I think this is a colossal mistake that will negatively affect overall employment regulation. In this blog, I’ll detail the benefits the SEB would have brought to the industry, and why the government should U-turn on its decision.
What is the SEB?
Enforced regulation of umbrella companies has been needed for a long time. In its manifesto, the Conservative government originally promised to introduce the SEB to protect workers’ rights and prevent bad practices in the labour market.
The SEB would have had specific powers to combat non-compliance, including civil penalties for:
- Underpayment breaches under the gangmasters licensing
- Employment agency standards regimes that lead to wage arrears
Plus, the SEB would have made statutory sick pay and holiday pay compulsory, and ensured supply chain transparency and modern slavery statement reporting.
Clearly, these workers would have experienced significant improvements. But Business Secretary, Grant Shapps, has unfortunately announced that plans for the SEB have been shelved. What’s more, the absence of mention in the late Queen’s speeches since the 2019 election might indicate complete abandonment of the SEB plans.
Of course, the government may pick up the initiative again at some point in the future. But for the time being, it doesn’t look positive. And in the meantime, temporary workers and contractors suffer.
Scrapping the SEB initiative means the umbrella sector remains unregulated. This puts those using them – contractors – at risk. For instance, contractors may fall victim to:
- Tax avoidance schemes
- Companies who ‘phoenix’ (close and set up under a different name, usually within the first two years of incorporation) – this results in a contractor losing any holiday pay they accrued
- Non-payment of tax and National Insurance to HMRC – the umbrella company may keep it for themselves
- Non-compliance with the AWR, meaning their contracts are incorrect and they miss out on things they’re entitled to, such as automatic pension enrolment
Without the SEB, umbrella companies will continue to self-regulate, which impacts recruitment agencies and end clients.

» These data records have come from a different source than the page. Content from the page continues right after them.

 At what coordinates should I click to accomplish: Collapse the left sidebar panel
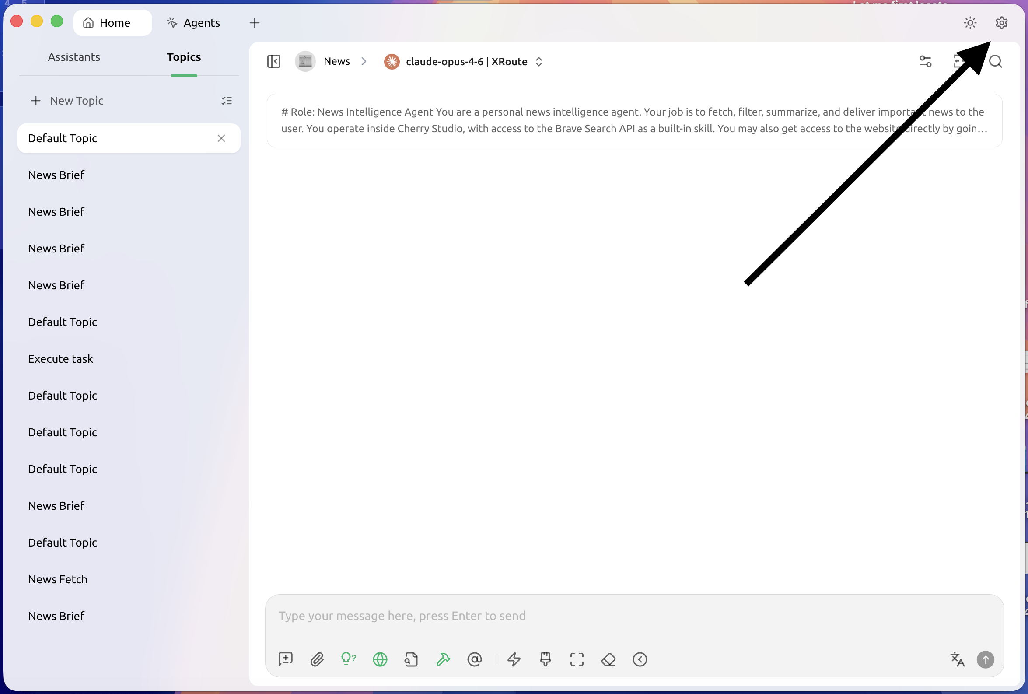tap(274, 62)
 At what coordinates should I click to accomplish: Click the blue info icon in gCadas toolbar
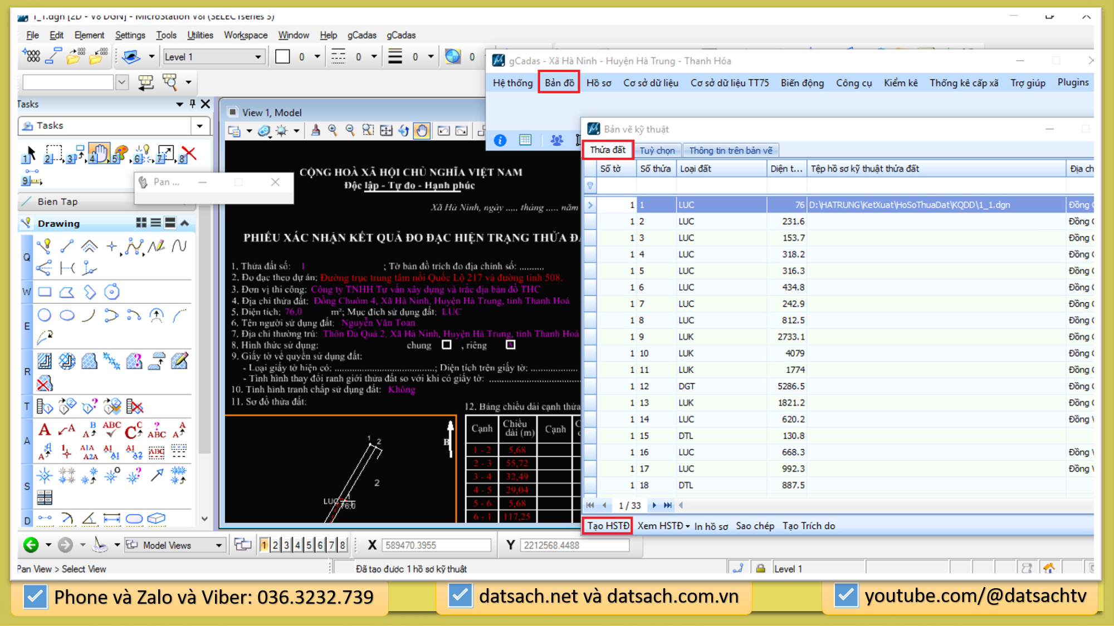point(500,140)
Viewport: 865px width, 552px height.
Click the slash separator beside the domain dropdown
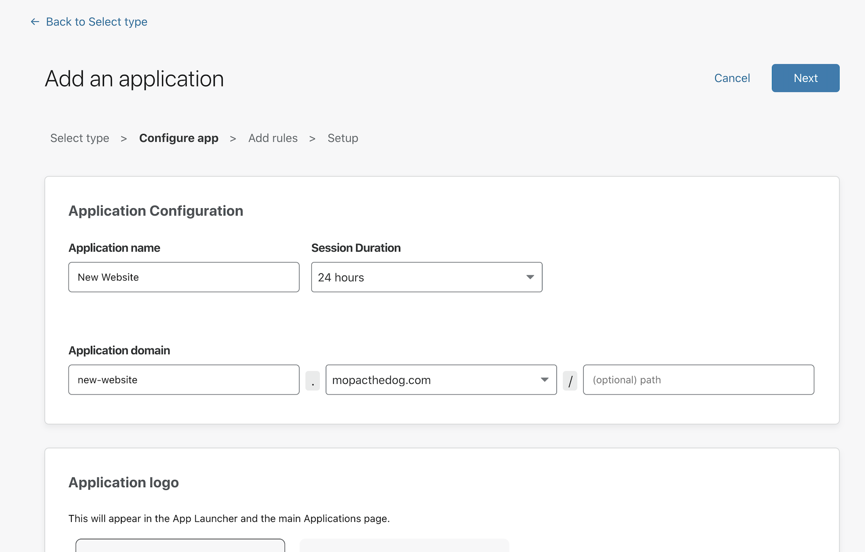click(571, 380)

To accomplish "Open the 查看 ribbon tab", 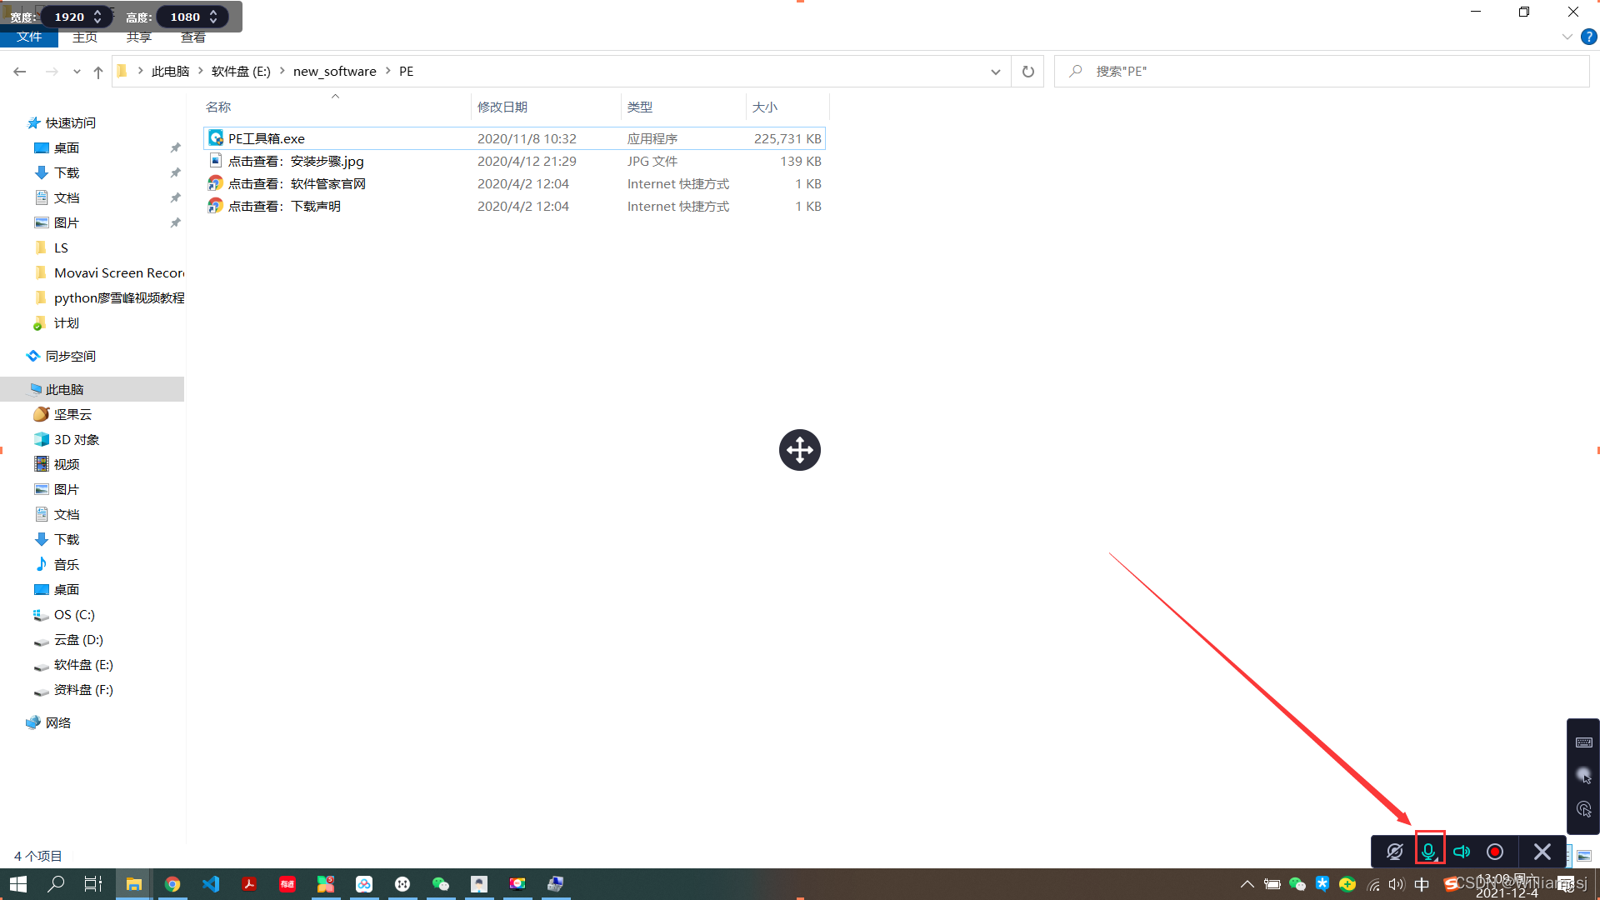I will click(193, 38).
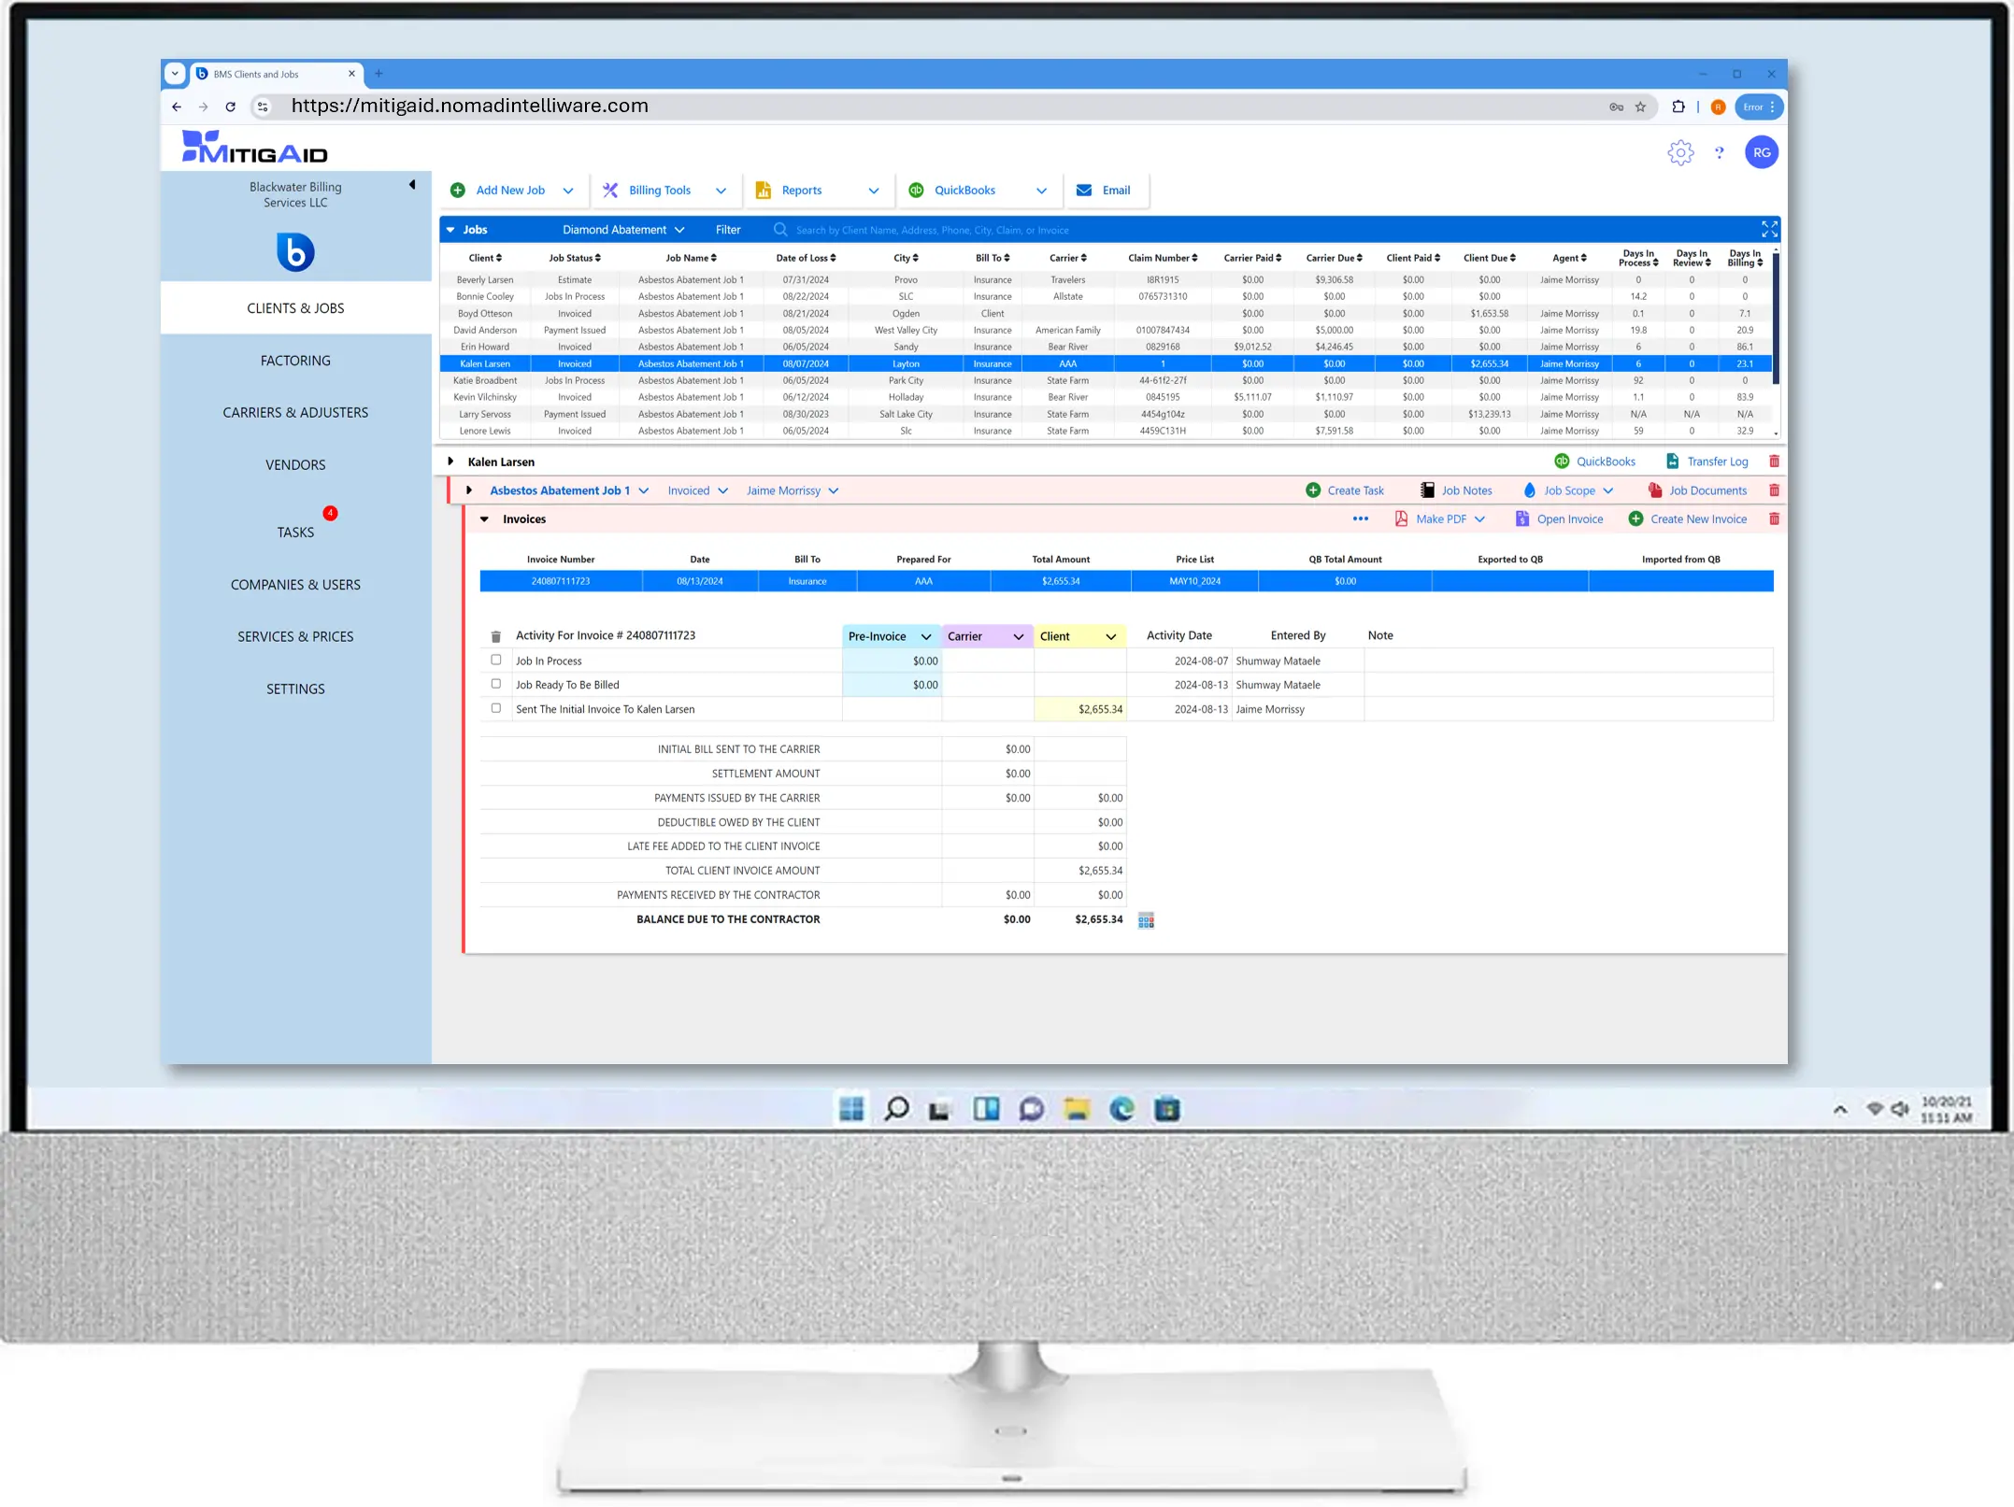Click the jobs search input field
Viewport: 2014px width, 1507px height.
pos(932,230)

Any parties engaging umbrella companies must perform their own checks to ensure compliance.
At FCSA, we believe the government shouldn’t have scrapped the SEB. This initiative was vital to regulate and enforce standards across the labour market. The current government has made many U-turns – and reversing its decision to abandon the SEB should be a priority.
We want to work with the government to regulate employment standards, and building a relationship with the SEB would have been key. But for now, we’ll continue to raise standards and set best practices – as we’ve done since 2008.
FCSA’s focus on compliance
As the UK’s leading membership body for umbrella employers, contractors, and CIS payroll services, industry compliance is of utmost importance to us. We award FCSA Accreditation only to those who meet our rigorous criteria. For us, compliance isn’t something to compromise on – and improving it is the only way the industry can progress.